Black Hat Puts Spotlight on Security Research

The Black Hat conference will bring with it a crowd of IT security pros ready to hear about the latest research into malware, rootkits and hacker tricks. Attendees will hear about attacks on Cisco routers and from researchers from such vendors as Hewlett-Packard.

IT security pros, analysts and researchers are coming together for the meeting of the minds that is Black Hat 2008.

The popular security conference officially kicked off Aug. 2 in Las Vegas with a series of training sessions that wrap up Aug. 5. However, the real buzz for many attendees will be the technical briefings Aug. 6-7 at Caesars Palace.

The activities Aug. 6 will begin with some words from Black Hat founder Jeff Moss and a keynote from author and London School of Economics professor Ian Angell. From there, the conference launches into two days of briefings on several different tracks such as reverse engineering and rootkits.

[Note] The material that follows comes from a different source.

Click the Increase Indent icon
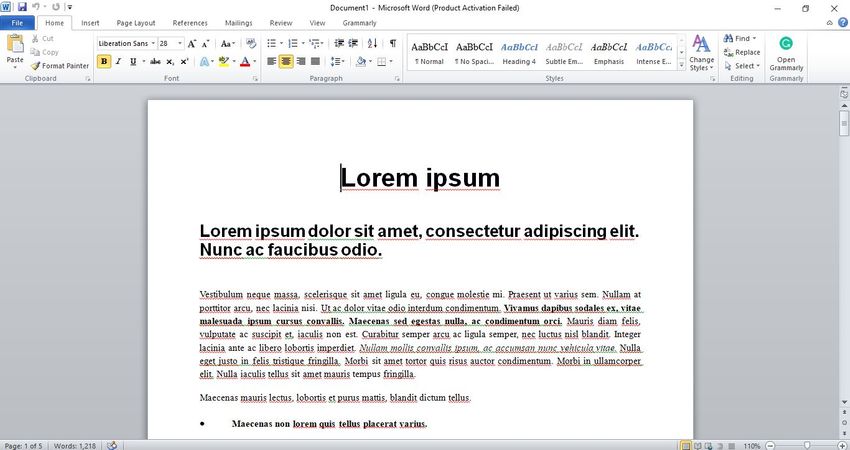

There is already hype around a number of the sessions, including the much-talked about domain name system protocol flaw discovered by security researcher Dan Kaminsky. Though Kaminsky, who is director of penetration testing at IOActive, sought to keep details of the flaw from going public before his talk, the information eventually leaked out as members of the security community also uncovered the issue. Attack code for the vulnerability has already been found in the wild.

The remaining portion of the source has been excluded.